Since I last caught up with Shake Shack (SHAK -1.98%), shares recently started to rally after a sharp sell-off following its third-quarter 2019 report. The better-burger chain is still expanding at a torrid pace, but share prices were in need of a breather after doubling in value through the summer months.
I don't think the pain is quite over yet. It's true that Shake Shack's new locations opening outside of its home markets in the northeastern U.S. are doing well, but it isn't the only fast-casual dining concept trying to capture consumer interest. Signs are mounting that the industry is still shooting itself in the foot with overexpansion, and recent reports indicate that foot traffic at restaurants is weakening once again.
A foreboding report at the end of 2019
Restaurant research group Black Box Intelligence recently released its latest reading on the industry, and it wasn't pretty. Comparable-store sales (or comps, a blend of foot traffic and average guest ticket size) fell 0.14% in the fourth quarter -- including a 2.1% and 5.7% drop in comps and foot traffic, respectively, in the month of December. The weakest region was New England with comps and foot traffic falling an average of 4.4% and 7.6%, respectively.
Reasons for the dismal December are varied, ranging from Thanksgiving falling just a couple of days from the beginning of the month to bad weather -- typically a lame excuse for businesses to make, but for a restaurant, sometimes especially poor weather does keep diners away. Both excuses could very well end up being the case for Shake Shack.
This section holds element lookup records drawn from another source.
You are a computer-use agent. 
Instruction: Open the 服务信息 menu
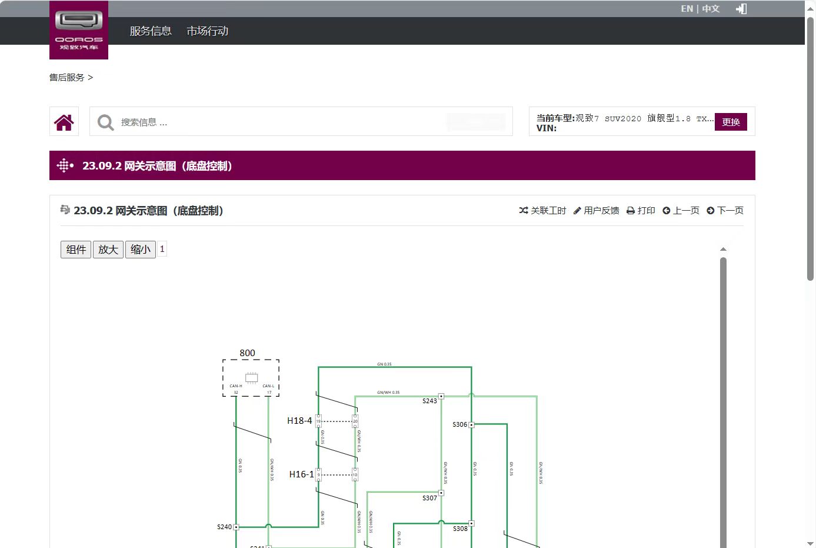tap(151, 31)
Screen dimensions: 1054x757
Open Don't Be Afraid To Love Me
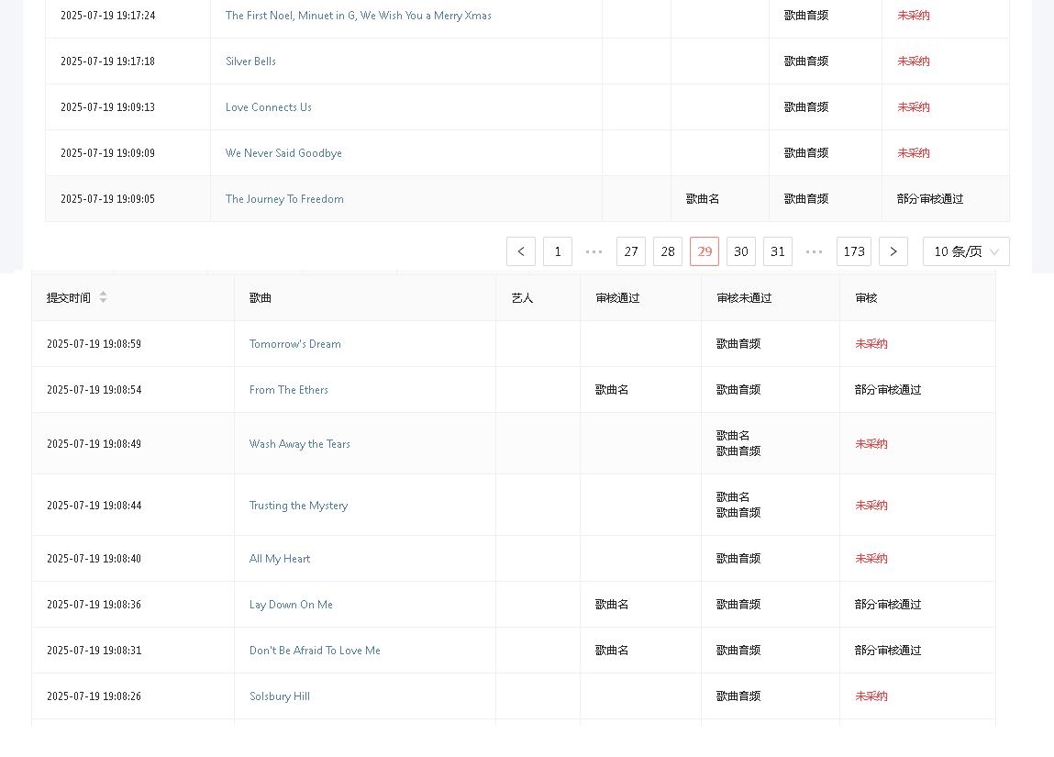(315, 651)
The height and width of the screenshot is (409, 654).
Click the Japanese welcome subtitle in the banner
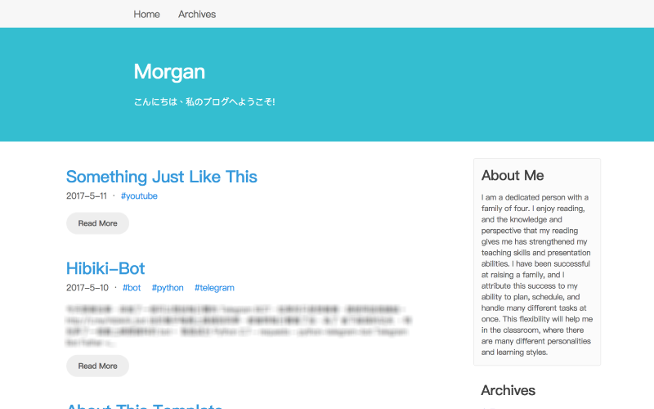(x=204, y=102)
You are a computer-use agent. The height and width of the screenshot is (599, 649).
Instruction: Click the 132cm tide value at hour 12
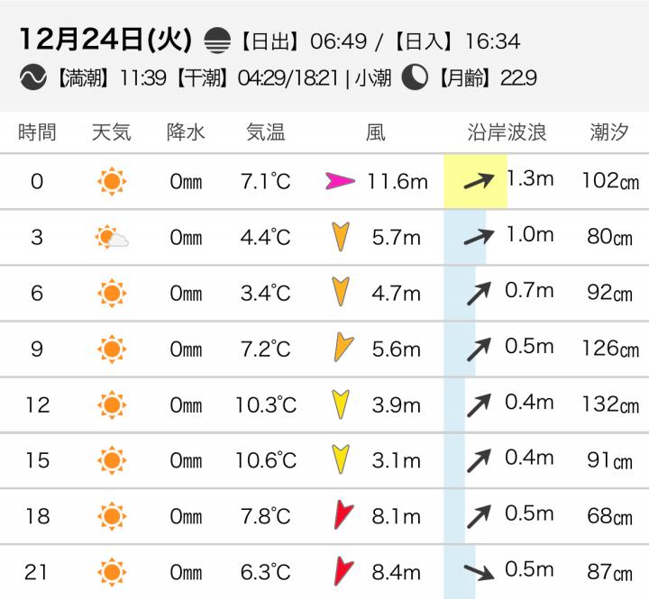[x=609, y=404]
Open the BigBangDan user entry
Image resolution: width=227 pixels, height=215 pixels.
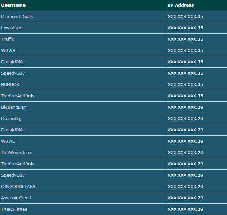coord(14,107)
Of course, Black Box Intelligence's report simply provides a broad average, one that Shake Shack could wind up beating. However, even though Shacks do some of the highest sales per location in the industry -- almost up there with the notoriously packed Chick-fil-A -- comps will ebb and flow with the industry averages. Case in point: Shack comps were up 3.6% in both the first quarter and second quarter of 2019 (as industry sales were also in positive territory) but weakened to a 2.0% increase in the third quarter (when Black Box reported industry comps were negative 0.4%). Management also downgraded guidance for full-year comps growth to just 1.5%, which implies a big drop for the fourth quarter and would be in line with the steep drop-off Black Box just reported.
What it means for Shake Shack
The fact that the northeastern states performed so poorly is especially concerning as the bulk of Shake Shack's business is still done there. It is expanding its presence in new markets, but Shacks west of the Mississippi are sparse and on average have not been generating as much in annual sales as the oldest locations in the chain's portfolio, according to management. Thus, if Shack's core sales weaken along with Black Box's indicated trend, the comps figure could wind up looking quite ugly during the fourth-quarter report.
That's important, because comps are an important metric for the restaurant's overall profitability. Higher sales per store mean better operating efficiency and therefore higher average profits. And while Shake Shack investors are primarily betting on sales growth right now rather than the bottom line, average Shack profit margins are still an important metric to watch over the long term. In the third quarter, Shack-level operating profit margin had fallen to 23.1% compared with 25.8% in 2018. A repeat of that decline could be in the cards.
Add to this the fact that the stock trades at a significant premium. Free cash flow is running in the red (negative $29.4 million over the last 12 months) as new Shack openings are prioritized, and shares are at an elevated 4.2 times price-to-sales ratio based on expected full-year 2019 revenue of $596 million. I still think Shake Shack will find ways to grow in the years ahead, and it remains on my 2020 list of stocks to buy, but I'm holding off on a purchase until after it releases specifics on the fourth quarter.